OpenAI rearchitects WebRTC stack for low-latency voice AI at scale
Updated
Updated · OpenAI · May 4
OpenAI rearchitects WebRTC stack for low-latency voice AI at scale
8 articles · Updated · OpenAI · May 4
The redesign supports more than 900 million weekly active users, powering ChatGPT voice, the Realtime API and research projects through a split relay and transceiver architecture.
OpenAI said the system uses a small fixed public UDP footprint, ICE ufrag-based first-packet routing and globally distributed relay ingress to cut setup time, jitter and packet loss.

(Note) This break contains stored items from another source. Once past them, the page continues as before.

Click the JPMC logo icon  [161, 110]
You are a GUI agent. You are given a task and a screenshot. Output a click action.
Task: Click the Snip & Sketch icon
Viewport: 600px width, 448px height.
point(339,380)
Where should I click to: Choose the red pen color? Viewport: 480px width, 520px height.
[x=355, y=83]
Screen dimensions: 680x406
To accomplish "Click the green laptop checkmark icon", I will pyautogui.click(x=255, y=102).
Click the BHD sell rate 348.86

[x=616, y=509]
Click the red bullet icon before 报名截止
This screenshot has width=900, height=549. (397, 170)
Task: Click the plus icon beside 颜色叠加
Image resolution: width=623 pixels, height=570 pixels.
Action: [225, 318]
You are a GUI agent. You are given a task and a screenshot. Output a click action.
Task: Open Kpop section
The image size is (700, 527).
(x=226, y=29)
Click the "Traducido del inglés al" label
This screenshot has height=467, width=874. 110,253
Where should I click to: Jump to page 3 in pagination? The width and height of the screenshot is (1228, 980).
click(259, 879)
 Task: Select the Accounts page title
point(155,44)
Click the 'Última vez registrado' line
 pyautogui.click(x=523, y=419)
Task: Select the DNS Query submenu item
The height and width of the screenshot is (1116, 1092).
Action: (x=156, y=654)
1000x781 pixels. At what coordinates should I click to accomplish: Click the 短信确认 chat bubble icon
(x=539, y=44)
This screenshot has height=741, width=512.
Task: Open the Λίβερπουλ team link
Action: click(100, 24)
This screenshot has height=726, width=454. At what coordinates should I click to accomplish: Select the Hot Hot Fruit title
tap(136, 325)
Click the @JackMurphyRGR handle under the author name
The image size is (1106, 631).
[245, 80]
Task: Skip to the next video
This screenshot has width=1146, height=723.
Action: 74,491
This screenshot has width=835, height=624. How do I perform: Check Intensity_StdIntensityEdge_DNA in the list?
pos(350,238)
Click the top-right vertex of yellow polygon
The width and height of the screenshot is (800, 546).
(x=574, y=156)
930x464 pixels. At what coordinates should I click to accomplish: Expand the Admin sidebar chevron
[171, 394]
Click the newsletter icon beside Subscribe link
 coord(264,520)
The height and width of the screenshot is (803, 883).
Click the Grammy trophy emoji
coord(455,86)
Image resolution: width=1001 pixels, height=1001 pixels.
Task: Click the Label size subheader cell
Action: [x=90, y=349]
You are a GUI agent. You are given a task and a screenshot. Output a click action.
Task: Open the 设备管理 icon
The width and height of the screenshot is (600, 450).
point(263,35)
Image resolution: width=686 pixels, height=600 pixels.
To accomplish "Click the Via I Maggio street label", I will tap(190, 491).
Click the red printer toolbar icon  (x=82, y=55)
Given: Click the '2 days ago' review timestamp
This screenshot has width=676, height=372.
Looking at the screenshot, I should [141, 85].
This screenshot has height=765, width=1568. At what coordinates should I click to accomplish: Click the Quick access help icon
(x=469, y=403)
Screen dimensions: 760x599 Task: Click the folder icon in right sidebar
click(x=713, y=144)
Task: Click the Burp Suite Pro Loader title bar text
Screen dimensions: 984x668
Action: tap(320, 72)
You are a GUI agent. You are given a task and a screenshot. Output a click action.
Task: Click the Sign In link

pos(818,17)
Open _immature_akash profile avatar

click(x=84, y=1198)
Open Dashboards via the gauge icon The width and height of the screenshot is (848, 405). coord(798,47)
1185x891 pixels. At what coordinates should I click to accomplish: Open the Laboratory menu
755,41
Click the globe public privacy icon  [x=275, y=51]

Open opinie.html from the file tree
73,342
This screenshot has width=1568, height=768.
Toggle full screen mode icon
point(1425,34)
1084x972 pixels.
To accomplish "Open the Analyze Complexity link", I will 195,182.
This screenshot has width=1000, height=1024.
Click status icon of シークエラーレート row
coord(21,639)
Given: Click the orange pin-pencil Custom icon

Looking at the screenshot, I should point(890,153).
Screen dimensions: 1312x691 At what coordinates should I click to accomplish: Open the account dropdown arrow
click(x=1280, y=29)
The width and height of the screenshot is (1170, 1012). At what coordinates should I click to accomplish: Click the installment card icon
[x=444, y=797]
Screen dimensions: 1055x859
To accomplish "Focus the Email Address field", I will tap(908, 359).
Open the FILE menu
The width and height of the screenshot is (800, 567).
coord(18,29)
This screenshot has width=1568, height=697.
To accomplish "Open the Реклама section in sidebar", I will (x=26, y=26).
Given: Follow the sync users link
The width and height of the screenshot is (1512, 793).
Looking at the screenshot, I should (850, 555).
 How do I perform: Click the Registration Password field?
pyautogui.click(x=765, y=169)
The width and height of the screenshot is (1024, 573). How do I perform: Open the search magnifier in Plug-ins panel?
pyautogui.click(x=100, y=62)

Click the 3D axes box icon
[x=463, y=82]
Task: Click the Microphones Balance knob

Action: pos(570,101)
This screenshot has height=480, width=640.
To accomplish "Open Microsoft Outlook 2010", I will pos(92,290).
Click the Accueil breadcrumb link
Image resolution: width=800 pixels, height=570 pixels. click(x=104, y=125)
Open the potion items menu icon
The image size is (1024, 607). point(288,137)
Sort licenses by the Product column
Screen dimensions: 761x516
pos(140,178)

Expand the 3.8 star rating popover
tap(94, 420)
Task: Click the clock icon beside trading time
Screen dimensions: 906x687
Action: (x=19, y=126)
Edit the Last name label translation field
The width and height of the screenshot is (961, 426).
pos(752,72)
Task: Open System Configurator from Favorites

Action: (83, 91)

The company said the approach keeps standard WebRTC behaviour for clients while letting Kubernetes-based infrastructure scale securely without exposing thousands of UDP ports or making backend services act as WebRTC peers.
Is OpenAI’s custom voice architecture a breakthrough or just complex engineering for marginal gains?
With infrastructure lag solved, what now stops AI from matching human conversational speed?
As AI perfectly mimics human voice, who will draw the line between authentic and fake?
OpenAI’s Voice AI Breakthrough: Achieving Ultra-Low Latency of 150–300ms with WebRTC
Overview
OpenAI revolutionized voice AI by replacing slow multi-step pipelines with a single unified model that processes audio end-to-end, achieving ultra-low latency with first text responses in 150-250 ms and speech in 220-400 ms. This breakthrough was enabled by adopting WebRTC for fast, secure streaming and integrating advanced audio processing like voice activity detection and natural turn-taking. Scalable infrastructure using Selective Forwarding Units supports thousands of users and multimodal inputs, powering real-world applications in customer support, telehealth, and education. While the premium API offers unmatched speed and expressiveness, alternatives trade latency for lower cost and flexibility. This innovation is driving rapid market growth and transforming how humans interact with AI voice agents.